→ **Task details**
Return the data. Every word must match.

→ **Supplied material**
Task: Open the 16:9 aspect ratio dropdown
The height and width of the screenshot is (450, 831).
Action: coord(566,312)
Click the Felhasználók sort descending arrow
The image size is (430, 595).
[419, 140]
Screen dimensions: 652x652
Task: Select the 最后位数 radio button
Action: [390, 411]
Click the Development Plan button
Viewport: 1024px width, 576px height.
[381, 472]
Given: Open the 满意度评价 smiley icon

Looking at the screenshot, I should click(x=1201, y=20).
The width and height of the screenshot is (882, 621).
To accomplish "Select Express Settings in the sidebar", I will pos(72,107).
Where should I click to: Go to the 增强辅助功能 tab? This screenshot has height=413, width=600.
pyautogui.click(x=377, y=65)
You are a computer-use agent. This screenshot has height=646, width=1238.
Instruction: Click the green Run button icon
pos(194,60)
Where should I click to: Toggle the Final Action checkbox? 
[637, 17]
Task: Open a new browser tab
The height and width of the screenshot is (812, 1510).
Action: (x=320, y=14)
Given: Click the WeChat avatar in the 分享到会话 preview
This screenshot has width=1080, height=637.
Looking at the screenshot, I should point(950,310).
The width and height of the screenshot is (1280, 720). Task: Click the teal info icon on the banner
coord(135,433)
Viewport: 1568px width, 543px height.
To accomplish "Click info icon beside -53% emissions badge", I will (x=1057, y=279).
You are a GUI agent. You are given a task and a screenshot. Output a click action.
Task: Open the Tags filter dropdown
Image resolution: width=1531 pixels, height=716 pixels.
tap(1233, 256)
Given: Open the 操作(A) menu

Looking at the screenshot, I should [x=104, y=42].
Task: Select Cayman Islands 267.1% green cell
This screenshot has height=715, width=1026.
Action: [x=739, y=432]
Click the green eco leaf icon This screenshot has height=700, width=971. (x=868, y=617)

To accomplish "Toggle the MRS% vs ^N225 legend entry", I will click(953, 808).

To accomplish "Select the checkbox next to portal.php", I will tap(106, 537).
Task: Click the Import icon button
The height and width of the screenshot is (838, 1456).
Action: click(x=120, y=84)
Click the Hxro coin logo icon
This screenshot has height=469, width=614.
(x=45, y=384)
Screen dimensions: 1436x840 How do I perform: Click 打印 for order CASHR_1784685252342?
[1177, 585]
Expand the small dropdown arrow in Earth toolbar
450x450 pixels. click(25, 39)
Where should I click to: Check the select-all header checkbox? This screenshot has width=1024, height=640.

→ **Expected output**
Task: Open the 16:9 aspect ratio dropdown
The height and width of the screenshot is (450, 831).
Action: coord(566,312)
Click the Felhasználók sort descending arrow
The image size is (430, 595).
[419, 140]
Screen dimensions: 652x652
Task: Select the 最后位数 radio button
Action: [390, 411]
Click the Development Plan button
Viewport: 1024px width, 576px height.
[381, 472]
Given: Open the 满意度评价 smiley icon

Looking at the screenshot, I should click(x=1201, y=20).
The width and height of the screenshot is (882, 621).
To accomplish "Select Express Settings in the sidebar", I will pos(72,107).
Where should I click to: Go to the 增强辅助功能 tab? This screenshot has height=413, width=600.
pyautogui.click(x=377, y=65)
You are a computer-use agent. This screenshot has height=646, width=1238.
Instruction: Click the green Run button icon
pos(194,60)
Where should I click to: Toggle the Final Action checkbox? 
[637, 17]
Task: Open a new browser tab
The height and width of the screenshot is (812, 1510).
Action: (x=320, y=14)
Given: Click the WeChat avatar in the 分享到会话 preview
This screenshot has width=1080, height=637.
Looking at the screenshot, I should point(950,310).
The width and height of the screenshot is (1280, 720). Task: Click the teal info icon on the banner
coord(135,433)
Viewport: 1568px width, 543px height.
To accomplish "Click info icon beside -53% emissions badge", I will (x=1057, y=279).
You are a GUI agent. You are given a task and a screenshot. Output a click action.
Task: Open the Tags filter dropdown
Image resolution: width=1531 pixels, height=716 pixels.
tap(1233, 256)
Given: Open the 操作(A) menu

Looking at the screenshot, I should [x=104, y=42].
Task: Select Cayman Islands 267.1% green cell
This screenshot has height=715, width=1026.
Action: [x=739, y=432]
Click the green eco leaf icon This screenshot has height=700, width=971. (x=868, y=617)

To accomplish "Toggle the MRS% vs ^N225 legend entry", I will click(953, 808).

To accomplish "Select the checkbox next to portal.php", I will tap(106, 537).
Task: Click the Import icon button
The height and width of the screenshot is (838, 1456).
Action: click(x=120, y=84)
Click the Hxro coin logo icon
This screenshot has height=469, width=614.
(x=45, y=384)
Screen dimensions: 1436x840 How do I perform: Click 打印 for order CASHR_1784685252342?
[1177, 585]
Expand the small dropdown arrow in Earth toolbar
450x450 pixels. click(25, 39)
Where should I click to: Check the select-all header checkbox? This screenshot has width=1024, height=640.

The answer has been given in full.